Data to use Block Start

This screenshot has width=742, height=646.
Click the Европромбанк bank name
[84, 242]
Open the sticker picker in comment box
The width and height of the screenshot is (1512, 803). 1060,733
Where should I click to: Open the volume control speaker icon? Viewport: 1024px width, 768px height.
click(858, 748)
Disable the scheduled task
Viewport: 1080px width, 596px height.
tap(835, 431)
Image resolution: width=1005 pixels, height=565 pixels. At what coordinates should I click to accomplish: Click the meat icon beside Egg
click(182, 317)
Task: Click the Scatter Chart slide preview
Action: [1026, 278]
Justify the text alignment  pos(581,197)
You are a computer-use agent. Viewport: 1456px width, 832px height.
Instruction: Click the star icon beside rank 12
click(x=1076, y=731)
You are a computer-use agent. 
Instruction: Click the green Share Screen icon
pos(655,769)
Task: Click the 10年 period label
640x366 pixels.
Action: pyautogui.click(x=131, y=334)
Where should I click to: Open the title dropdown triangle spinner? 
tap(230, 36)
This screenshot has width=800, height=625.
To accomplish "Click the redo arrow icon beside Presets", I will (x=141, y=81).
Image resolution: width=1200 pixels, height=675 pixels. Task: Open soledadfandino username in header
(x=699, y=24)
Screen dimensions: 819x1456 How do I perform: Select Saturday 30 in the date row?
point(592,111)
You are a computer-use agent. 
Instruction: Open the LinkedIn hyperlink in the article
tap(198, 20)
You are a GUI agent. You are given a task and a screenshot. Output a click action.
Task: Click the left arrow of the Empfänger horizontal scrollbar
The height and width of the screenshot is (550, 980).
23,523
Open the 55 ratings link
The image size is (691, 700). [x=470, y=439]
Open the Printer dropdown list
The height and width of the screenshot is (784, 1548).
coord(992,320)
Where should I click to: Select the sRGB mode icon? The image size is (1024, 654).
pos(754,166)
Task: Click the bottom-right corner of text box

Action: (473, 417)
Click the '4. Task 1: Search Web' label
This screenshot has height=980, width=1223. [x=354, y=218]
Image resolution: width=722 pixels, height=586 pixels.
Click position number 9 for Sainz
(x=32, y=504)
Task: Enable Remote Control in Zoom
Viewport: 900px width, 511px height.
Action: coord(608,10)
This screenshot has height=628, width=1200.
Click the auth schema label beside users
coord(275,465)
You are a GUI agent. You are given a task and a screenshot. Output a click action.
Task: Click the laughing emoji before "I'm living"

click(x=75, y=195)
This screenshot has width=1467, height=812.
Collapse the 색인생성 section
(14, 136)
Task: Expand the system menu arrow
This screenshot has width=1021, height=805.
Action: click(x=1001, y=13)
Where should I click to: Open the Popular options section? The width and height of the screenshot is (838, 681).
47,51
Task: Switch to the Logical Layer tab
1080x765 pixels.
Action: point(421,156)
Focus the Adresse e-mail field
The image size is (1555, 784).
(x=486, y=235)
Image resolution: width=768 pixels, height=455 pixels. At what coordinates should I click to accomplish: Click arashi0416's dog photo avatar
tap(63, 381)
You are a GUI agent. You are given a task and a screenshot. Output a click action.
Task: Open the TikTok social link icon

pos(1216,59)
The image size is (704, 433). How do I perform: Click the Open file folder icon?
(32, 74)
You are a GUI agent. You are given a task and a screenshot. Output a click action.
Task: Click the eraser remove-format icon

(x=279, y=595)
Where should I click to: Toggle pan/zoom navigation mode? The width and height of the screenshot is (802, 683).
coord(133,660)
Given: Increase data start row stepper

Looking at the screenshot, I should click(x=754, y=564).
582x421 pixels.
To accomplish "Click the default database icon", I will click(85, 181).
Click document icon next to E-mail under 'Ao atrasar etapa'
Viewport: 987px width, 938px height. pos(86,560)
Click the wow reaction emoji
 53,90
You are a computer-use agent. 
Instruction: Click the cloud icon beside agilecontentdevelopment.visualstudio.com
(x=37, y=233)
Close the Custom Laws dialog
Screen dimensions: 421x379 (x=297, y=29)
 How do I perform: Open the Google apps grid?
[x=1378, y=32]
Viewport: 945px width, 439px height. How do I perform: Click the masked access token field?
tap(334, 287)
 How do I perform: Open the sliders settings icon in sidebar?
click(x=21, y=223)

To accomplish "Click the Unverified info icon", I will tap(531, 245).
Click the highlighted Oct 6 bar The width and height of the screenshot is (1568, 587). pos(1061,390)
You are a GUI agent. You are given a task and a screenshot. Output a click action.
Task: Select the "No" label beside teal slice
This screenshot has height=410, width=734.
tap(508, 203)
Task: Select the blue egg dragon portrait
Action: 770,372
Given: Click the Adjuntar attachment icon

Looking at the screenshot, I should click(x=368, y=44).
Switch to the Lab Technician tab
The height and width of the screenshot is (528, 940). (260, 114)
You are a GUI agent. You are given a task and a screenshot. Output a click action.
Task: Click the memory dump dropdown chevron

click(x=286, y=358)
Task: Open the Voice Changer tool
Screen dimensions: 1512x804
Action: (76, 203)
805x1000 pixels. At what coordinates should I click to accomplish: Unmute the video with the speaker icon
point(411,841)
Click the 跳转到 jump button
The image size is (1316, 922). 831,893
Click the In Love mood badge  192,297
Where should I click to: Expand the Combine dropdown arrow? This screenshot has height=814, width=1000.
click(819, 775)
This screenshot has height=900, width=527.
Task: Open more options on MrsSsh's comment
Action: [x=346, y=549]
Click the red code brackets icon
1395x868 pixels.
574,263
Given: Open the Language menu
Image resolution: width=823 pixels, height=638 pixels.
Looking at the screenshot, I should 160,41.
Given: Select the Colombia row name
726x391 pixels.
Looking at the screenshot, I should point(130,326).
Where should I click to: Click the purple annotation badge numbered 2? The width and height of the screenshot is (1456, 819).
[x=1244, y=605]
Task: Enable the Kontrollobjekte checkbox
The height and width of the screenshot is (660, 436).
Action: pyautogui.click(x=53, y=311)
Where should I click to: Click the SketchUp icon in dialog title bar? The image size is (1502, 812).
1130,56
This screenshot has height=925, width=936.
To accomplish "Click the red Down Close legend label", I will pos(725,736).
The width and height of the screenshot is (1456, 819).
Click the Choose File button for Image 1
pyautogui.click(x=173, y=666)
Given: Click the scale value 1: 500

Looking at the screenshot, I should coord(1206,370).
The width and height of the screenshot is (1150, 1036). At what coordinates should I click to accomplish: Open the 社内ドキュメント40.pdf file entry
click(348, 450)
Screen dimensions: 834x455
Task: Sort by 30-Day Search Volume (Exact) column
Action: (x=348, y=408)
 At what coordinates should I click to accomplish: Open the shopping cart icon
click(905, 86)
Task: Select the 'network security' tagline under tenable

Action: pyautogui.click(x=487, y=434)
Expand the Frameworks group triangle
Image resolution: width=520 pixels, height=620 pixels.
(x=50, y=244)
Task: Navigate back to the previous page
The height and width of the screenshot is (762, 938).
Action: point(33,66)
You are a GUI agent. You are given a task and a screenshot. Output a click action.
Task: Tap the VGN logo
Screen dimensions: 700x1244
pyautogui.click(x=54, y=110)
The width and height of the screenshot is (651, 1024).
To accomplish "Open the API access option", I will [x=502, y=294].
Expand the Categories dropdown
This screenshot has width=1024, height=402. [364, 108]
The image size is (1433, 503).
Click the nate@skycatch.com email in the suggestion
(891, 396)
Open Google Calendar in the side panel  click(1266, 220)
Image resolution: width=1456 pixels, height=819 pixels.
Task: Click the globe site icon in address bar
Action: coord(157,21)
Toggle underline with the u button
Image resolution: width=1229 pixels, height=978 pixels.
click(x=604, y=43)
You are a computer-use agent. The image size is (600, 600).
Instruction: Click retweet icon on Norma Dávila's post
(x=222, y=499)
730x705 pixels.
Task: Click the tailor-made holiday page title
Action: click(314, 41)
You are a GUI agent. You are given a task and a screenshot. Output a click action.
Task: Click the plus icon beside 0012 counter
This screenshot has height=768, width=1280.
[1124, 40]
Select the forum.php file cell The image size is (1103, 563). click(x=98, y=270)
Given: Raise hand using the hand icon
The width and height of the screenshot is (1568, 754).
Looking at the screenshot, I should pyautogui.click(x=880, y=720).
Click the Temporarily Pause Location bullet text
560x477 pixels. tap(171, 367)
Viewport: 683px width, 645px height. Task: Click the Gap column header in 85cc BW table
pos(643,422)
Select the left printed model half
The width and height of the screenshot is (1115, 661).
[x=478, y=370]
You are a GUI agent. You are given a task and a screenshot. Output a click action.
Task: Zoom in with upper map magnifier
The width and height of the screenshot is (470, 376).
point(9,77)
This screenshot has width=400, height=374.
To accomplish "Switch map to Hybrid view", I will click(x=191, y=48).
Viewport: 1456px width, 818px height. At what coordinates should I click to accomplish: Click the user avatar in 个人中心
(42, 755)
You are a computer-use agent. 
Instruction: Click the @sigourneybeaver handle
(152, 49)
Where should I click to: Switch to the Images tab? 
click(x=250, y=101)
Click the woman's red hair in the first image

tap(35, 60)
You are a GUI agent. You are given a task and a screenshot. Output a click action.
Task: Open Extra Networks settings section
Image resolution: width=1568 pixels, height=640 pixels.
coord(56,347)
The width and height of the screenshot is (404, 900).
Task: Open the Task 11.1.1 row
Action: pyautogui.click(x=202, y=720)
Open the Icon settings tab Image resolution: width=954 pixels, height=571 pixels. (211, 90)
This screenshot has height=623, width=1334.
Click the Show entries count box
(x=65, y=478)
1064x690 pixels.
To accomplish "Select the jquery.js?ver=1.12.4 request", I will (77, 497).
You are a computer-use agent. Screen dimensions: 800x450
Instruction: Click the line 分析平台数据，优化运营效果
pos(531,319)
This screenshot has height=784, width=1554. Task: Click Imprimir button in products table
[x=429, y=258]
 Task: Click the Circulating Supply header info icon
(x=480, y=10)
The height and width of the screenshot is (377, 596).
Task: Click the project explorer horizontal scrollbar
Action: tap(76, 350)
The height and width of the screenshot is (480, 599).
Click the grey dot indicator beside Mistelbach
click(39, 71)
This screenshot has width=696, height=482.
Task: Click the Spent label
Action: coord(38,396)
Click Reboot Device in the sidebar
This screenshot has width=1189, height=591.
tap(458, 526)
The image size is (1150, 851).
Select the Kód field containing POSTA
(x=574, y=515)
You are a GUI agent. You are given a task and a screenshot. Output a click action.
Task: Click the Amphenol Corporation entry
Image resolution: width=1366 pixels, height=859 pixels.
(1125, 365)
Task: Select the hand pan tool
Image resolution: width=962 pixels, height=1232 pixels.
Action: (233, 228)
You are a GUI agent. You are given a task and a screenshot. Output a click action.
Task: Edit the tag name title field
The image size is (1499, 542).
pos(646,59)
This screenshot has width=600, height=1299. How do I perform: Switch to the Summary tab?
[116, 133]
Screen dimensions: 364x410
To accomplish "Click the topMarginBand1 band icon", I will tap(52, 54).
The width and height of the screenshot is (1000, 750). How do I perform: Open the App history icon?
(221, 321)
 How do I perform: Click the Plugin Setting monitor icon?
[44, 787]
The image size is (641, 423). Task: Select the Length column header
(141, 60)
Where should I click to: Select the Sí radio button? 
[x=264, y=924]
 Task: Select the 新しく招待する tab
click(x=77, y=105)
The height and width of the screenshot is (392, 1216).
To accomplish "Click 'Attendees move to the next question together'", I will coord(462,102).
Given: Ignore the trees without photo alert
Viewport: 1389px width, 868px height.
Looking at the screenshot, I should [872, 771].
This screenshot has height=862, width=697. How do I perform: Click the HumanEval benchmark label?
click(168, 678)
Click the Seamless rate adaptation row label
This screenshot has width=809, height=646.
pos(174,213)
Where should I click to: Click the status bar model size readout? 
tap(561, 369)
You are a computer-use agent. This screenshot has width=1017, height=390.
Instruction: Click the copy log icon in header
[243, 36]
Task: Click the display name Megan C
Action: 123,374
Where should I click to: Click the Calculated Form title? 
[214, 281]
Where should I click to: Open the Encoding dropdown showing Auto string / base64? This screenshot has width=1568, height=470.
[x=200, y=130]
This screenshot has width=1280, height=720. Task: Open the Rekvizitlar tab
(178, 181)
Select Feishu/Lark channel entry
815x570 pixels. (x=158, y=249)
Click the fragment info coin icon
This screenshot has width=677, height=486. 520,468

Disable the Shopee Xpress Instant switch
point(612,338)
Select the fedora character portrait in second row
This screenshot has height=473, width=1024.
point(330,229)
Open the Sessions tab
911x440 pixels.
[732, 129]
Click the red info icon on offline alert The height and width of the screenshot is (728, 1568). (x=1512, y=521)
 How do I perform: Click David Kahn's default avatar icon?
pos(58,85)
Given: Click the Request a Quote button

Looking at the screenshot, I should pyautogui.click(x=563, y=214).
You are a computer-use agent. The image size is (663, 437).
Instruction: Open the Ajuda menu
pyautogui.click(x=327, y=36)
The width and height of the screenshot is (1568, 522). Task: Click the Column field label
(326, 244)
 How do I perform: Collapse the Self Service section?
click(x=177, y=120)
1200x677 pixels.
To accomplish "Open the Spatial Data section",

Data to use Block End

Prompt: Where the word "will" shows up in a line of the entries above, copy that line.

Answer:
To accomplish "Click the redo arrow icon beside Presets", I will (x=141, y=81).
To accomplish "Click the default database icon", I will click(85, 181).
To accomplish "Click the Unverified info icon", I will tap(531, 245).
To accomplish "Click the red Down Close legend label", I will pos(725,736).
To accomplish "Open the API access option", I will [x=502, y=294].
To accomplish "Switch map to Hybrid view", I will click(x=191, y=48).
To accomplish "Select the jquery.js?ver=1.12.4 request", I will (77, 497).
To accomplish "Click the topMarginBand1 band icon", I will tap(52, 54).
To accomplish "Click 'Attendees move to the next question together'", I will coord(462,102).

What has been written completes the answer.